* **Work order 1**
According to the news report, where was the previous gray wolf found in New England, and in what year?
* **Work order 2**
From the news report, extract the part that opens with the words containing "This wolf, though, was" and closes with "from domestic captivity.".
* **Work order 3**
Summarize the news report in two sentences.

AP:
When more than a dozen lambs and sheep were slaughtered on a Shelburne farm last fall, wildlife officials suspected either a wolf that had escaped from captivity or a rogue mutt on a hungry rampage.
But after the culprit animal was killed and examined, they found themselves with a bigger mystery: How did a wild eastern gray wolf (Canis lupus), an endangered species absent from the state for more than a century, find its way to western Massachusetts?
Thomas J. Healy, head of the U.S. Fish and Wildlife Service’s Northeast regional office, said Tuesday recent DNA tests at the agency’s Oregon labs confirmed it is the first gray wolf found in New England since a 1993 case in upstate Maine.
The discovery of the 85-pound male wolf may help solidify experts’ theories that the endangered species has been migrating south from Canada and repopulating rural parts of New England.
This wolf, though, was found farther south than any other reported spottings, and nothing indicates it had escaped or been set free by someone keeping it as a pet, authorities said. …
According to the Massachusetts Division of Fisheries and Wildlife, the wild gray wolf was considered extinct in Massachusetts by about 1840. One was recorded in Berkshire County in 1918, but was believed to have escaped from domestic captivity.

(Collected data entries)
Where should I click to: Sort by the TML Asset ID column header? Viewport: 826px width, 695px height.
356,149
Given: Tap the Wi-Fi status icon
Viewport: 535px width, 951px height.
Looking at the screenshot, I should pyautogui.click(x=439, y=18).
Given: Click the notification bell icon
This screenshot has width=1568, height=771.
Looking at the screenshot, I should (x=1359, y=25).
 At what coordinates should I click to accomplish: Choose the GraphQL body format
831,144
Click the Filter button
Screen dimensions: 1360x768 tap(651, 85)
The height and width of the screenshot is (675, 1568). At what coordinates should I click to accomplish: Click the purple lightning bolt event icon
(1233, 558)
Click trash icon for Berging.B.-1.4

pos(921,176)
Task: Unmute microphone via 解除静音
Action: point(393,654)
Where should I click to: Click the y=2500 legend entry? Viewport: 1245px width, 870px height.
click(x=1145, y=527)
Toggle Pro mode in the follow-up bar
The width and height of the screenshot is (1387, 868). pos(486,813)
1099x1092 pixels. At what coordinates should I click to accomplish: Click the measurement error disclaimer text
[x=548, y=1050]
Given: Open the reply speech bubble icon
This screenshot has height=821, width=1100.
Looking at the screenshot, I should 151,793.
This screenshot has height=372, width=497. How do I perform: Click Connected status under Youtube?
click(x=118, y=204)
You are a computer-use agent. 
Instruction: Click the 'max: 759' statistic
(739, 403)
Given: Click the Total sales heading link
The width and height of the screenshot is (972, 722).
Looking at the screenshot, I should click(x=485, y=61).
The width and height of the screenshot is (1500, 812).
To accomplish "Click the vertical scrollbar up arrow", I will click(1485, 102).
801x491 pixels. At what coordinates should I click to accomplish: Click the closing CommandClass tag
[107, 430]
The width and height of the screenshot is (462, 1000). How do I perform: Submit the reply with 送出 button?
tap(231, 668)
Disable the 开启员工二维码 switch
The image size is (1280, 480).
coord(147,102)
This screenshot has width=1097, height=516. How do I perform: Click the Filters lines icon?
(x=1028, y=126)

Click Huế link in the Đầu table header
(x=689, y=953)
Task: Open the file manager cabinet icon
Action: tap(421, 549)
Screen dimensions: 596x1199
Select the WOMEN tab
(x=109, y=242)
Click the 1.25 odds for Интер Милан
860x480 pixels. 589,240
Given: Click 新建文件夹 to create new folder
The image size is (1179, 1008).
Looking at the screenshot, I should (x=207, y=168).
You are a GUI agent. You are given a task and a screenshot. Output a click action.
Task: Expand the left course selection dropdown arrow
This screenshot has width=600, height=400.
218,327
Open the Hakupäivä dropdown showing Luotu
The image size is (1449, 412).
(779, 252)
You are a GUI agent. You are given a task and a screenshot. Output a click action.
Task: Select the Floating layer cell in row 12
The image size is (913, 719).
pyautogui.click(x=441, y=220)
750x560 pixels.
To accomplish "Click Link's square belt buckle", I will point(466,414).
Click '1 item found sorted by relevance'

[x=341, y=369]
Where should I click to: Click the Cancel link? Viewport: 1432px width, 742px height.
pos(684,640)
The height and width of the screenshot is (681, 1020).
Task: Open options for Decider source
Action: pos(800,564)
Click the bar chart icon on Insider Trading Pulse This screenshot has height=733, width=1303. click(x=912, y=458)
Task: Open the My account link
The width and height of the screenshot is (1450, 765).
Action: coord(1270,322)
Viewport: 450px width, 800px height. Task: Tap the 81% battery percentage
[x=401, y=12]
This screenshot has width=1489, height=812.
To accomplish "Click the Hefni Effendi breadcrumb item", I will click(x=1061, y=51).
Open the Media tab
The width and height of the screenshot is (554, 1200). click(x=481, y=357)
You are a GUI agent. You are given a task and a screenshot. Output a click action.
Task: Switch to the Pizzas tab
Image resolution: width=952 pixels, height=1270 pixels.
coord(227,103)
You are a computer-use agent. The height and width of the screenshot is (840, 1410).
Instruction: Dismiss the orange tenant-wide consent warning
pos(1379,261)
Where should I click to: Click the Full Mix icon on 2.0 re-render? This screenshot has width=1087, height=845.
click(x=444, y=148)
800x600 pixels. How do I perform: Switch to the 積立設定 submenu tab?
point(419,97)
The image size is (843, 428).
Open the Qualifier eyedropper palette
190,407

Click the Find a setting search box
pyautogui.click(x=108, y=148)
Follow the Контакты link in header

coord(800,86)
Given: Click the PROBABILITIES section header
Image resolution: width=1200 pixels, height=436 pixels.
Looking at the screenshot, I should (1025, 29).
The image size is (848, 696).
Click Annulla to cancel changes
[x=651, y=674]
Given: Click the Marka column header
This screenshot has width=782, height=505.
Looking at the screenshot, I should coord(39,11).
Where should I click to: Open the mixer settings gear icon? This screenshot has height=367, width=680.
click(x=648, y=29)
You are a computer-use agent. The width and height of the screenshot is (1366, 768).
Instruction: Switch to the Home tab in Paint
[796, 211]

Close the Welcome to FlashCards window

* **Exercise answer 1**
In upstate Maine, in 1993.

* **Exercise answer 2**
This wolf, though, was found farther south than any other reported spottings, and nothing indicates it had escaped or been set free by someone keeping it as a pet, authorities said. …
According to the Massachusetts Division of Fisheries and Wildlife, the wild gray wolf was considered extinct in Massachusetts by about 1840. One was recorded in Berkshire County in 1918, but was believed to have escaped from domestic captivity.

* **Exercise answer 3**
After more than a dozen lambs and sheep were slaughtered on a Shelburne farm, the animal responsible was killed, and DNA tests confirmed it was a wild eastern gray wolf. It was the first gray wolf found in New England since 1993, and its discovery may support experts' theories that the endangered species has been migrating south from Canada, though this wolf was found farther south than any other reported spottings.